(Pixel coordinate grounding data)
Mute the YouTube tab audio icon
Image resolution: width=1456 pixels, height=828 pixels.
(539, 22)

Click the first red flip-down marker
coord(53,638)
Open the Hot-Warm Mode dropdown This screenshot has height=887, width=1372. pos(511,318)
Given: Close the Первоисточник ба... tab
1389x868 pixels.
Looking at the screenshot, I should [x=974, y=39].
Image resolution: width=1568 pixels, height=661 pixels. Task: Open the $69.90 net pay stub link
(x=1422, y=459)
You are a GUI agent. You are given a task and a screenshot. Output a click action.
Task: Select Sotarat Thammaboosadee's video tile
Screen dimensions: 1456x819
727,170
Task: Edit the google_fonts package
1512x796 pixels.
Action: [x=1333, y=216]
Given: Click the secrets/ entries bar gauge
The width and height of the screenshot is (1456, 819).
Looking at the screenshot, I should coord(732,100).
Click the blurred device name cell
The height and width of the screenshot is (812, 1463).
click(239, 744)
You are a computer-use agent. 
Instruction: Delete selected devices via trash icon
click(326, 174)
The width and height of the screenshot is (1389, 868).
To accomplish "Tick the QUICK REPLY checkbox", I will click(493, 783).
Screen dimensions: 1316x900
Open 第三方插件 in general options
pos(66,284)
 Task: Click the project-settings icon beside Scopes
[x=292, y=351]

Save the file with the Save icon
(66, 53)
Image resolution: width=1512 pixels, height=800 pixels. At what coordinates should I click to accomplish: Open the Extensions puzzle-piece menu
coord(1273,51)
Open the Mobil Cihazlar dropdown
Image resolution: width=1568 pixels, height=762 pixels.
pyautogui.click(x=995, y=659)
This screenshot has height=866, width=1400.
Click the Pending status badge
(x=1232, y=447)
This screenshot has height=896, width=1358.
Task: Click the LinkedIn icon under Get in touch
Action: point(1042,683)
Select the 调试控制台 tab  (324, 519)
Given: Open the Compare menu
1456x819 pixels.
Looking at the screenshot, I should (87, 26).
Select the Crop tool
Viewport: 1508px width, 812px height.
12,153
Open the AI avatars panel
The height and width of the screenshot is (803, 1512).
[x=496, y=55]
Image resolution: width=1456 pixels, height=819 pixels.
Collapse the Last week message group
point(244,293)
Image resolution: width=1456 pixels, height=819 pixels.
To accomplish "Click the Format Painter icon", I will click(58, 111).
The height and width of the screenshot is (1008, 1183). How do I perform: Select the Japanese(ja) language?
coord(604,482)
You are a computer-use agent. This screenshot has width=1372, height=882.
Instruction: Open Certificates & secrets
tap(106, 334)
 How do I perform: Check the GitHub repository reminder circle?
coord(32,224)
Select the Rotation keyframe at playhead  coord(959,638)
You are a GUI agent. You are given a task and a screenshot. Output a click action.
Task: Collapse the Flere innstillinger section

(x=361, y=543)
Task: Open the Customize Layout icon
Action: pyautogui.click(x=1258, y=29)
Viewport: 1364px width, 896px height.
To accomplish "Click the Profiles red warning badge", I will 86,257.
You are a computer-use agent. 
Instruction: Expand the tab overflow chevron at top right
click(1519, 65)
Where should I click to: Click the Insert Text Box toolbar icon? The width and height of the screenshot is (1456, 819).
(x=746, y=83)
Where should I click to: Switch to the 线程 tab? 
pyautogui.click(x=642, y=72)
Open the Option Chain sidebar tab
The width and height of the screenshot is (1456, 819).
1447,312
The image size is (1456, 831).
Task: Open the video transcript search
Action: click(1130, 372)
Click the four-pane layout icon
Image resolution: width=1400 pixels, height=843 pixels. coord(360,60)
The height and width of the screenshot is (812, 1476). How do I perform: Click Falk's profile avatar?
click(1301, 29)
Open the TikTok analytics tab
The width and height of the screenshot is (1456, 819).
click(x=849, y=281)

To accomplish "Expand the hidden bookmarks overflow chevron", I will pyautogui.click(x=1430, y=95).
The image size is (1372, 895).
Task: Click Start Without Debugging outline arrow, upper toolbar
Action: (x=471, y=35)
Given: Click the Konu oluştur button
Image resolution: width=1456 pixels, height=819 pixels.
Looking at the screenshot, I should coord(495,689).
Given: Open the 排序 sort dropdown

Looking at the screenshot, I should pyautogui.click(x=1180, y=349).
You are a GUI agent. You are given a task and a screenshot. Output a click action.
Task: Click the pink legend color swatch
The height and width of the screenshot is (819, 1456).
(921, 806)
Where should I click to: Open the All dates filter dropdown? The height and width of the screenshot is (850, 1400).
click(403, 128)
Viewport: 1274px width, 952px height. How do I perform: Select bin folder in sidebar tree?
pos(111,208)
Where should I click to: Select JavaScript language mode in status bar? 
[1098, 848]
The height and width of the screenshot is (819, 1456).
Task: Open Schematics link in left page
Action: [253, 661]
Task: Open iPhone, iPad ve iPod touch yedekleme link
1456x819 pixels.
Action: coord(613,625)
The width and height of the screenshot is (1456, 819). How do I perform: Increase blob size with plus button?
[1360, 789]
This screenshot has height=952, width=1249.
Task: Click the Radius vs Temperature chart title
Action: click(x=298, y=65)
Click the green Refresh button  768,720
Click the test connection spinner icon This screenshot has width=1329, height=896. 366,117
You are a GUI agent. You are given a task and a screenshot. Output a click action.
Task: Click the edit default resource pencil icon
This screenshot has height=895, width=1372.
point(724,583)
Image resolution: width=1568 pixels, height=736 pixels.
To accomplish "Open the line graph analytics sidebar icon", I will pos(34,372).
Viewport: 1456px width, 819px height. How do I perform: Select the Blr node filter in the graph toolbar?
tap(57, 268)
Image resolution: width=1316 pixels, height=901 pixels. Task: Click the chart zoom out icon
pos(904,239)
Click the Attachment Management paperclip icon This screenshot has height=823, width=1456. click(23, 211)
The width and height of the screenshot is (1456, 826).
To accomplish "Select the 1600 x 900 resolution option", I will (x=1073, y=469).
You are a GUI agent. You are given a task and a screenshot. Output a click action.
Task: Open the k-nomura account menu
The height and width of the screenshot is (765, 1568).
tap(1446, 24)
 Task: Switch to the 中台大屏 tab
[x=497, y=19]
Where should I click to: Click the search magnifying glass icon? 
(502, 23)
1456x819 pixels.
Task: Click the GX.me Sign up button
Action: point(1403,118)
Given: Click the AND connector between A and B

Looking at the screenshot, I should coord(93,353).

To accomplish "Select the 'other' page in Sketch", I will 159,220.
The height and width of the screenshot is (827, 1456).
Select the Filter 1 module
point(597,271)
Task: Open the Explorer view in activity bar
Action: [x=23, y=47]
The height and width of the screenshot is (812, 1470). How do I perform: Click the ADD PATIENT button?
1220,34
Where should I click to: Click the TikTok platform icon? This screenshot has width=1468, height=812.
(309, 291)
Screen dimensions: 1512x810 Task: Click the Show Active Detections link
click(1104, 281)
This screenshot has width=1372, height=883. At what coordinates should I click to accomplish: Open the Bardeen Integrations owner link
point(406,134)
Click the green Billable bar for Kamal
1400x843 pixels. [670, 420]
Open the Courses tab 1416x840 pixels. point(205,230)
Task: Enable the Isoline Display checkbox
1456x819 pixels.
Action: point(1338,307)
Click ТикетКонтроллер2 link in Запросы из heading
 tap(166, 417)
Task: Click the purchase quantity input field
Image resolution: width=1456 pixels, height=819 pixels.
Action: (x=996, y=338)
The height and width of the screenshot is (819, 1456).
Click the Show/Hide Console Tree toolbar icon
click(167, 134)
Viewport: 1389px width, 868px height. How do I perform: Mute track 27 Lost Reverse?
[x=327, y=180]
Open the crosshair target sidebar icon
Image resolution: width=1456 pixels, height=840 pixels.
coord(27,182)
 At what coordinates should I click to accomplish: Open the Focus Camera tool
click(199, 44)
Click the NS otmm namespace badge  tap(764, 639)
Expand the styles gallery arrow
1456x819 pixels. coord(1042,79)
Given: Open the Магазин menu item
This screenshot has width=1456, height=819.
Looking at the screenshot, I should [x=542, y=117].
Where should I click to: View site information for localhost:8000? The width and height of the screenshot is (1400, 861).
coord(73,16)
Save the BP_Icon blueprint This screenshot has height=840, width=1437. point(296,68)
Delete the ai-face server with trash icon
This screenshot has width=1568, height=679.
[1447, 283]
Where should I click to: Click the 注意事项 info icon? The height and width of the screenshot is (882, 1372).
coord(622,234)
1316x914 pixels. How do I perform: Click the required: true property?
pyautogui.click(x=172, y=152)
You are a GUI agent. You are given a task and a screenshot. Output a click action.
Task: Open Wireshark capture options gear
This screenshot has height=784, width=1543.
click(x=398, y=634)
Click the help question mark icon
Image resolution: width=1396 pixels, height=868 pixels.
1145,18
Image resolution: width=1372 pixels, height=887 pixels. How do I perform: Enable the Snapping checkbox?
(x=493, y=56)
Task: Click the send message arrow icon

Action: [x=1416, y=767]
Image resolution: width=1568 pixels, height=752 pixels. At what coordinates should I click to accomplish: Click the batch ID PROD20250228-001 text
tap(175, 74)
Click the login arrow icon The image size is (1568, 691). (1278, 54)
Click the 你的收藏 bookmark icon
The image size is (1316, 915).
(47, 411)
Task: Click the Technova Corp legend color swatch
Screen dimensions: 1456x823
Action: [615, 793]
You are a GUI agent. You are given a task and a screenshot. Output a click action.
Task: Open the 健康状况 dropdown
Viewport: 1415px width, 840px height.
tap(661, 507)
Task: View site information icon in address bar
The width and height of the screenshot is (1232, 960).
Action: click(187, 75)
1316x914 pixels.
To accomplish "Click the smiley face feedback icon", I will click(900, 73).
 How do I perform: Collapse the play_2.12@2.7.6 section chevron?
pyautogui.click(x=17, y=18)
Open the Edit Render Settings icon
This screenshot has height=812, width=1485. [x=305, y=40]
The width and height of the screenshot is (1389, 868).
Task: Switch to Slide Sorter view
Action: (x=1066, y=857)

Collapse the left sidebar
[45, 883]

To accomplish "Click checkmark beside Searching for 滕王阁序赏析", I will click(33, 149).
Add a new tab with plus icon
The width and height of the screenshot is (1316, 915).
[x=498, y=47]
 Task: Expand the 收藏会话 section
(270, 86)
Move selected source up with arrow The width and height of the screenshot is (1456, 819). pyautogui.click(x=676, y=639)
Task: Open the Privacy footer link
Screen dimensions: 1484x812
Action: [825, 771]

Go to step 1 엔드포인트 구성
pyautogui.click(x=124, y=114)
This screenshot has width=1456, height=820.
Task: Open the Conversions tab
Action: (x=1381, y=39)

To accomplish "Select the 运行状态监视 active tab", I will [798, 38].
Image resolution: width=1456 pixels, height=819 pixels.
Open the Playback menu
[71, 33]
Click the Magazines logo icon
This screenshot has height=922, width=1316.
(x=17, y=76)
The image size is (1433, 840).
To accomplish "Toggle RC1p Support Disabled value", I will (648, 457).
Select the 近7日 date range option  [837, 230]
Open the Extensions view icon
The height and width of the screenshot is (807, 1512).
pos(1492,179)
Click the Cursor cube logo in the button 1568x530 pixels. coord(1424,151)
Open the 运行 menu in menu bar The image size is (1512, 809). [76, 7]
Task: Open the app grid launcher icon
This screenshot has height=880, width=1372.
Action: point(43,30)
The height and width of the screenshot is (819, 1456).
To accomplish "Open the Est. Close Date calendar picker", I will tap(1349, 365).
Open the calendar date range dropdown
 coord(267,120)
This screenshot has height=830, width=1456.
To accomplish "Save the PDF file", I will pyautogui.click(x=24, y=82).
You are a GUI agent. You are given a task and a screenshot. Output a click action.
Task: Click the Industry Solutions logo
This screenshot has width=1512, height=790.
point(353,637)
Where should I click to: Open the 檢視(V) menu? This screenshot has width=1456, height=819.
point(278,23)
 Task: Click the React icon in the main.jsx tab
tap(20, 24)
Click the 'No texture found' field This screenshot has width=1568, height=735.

Exercise instructions:
If the word "swatch" appears in a line above, copy that line.

Task result:
Task: Click the pink legend color swatch
Task: Click the Technova Corp legend color swatch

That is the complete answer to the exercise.